- Exercise aim: Beginning with the line in which "Where should I" appears, transcribe each line word for word until the records end. Do not include pictures.

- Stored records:
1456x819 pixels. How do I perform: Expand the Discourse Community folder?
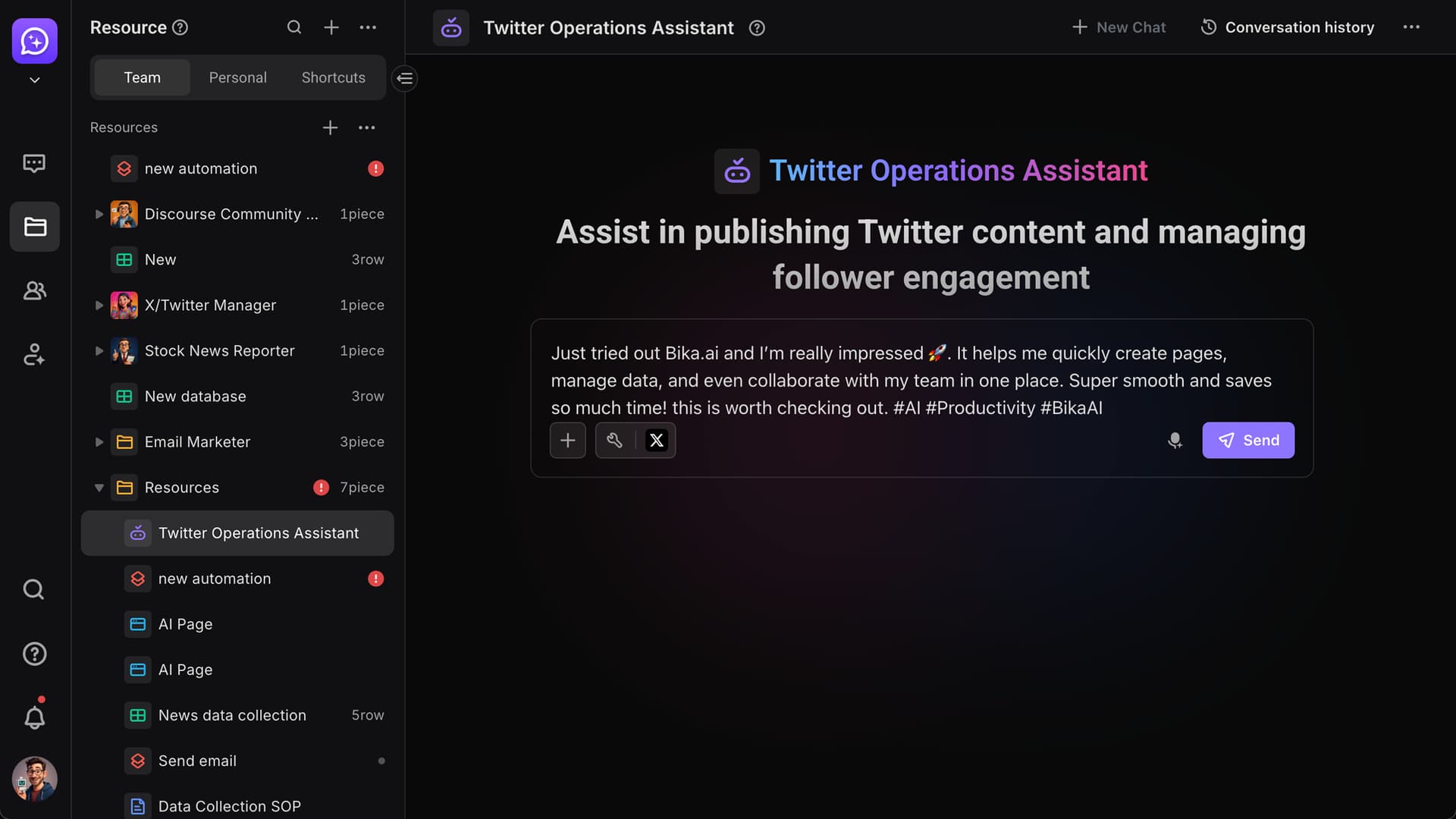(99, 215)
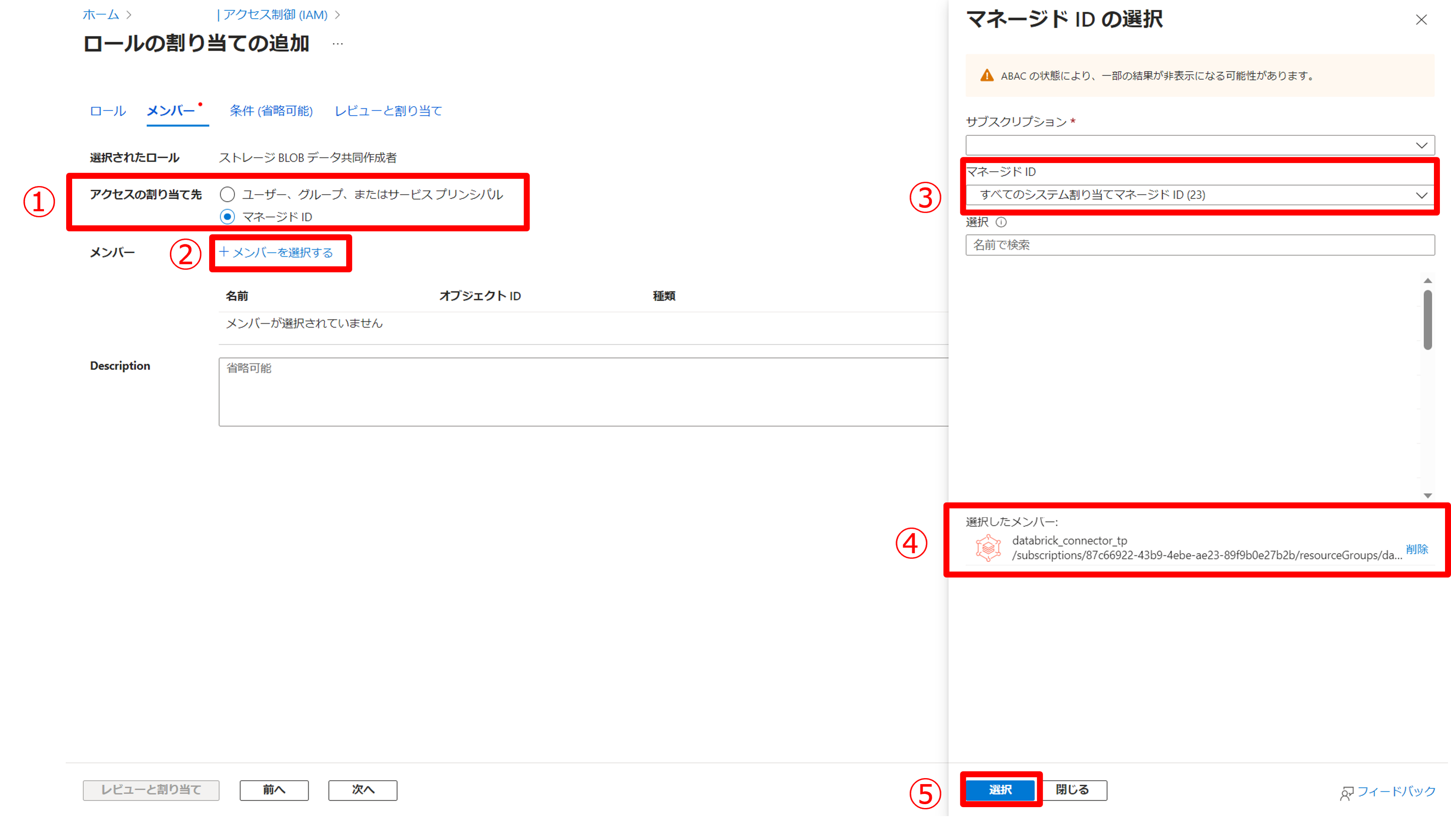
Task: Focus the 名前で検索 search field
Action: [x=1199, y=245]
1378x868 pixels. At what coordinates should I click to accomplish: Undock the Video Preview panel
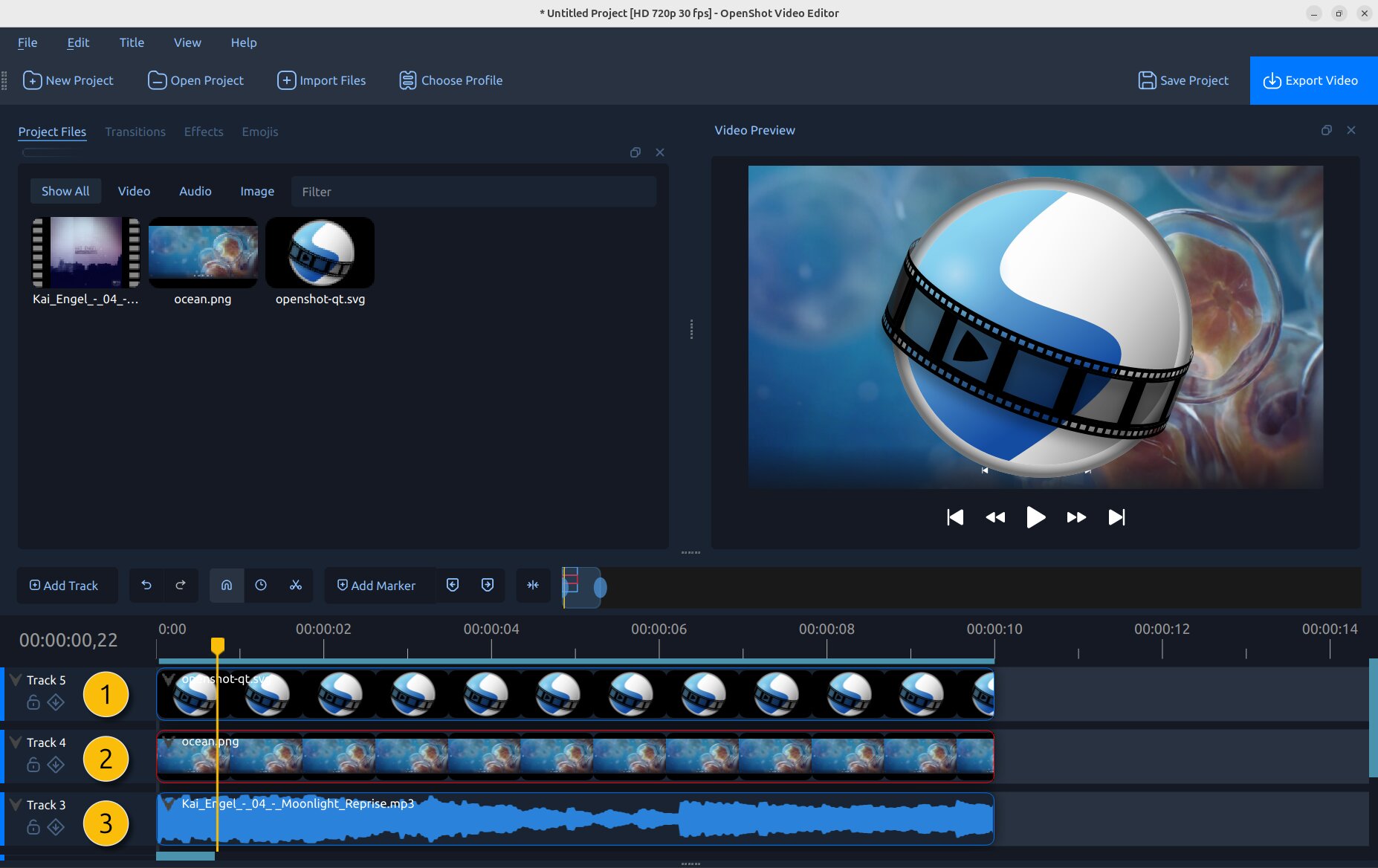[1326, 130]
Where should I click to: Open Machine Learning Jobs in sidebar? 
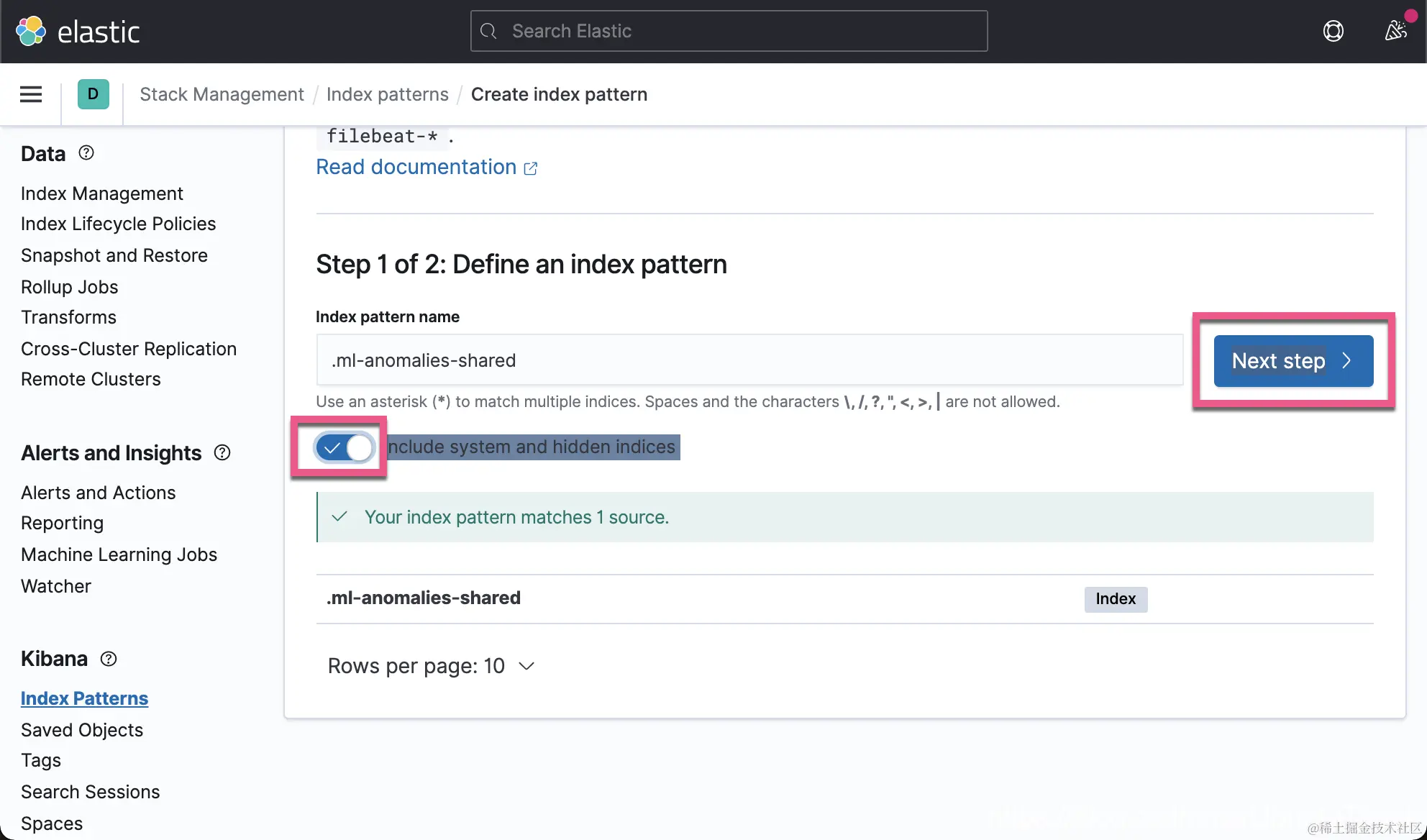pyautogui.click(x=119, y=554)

- Worked solution:
Where should I click to: Open Machine Learning Jobs in sidebar? 
pyautogui.click(x=119, y=554)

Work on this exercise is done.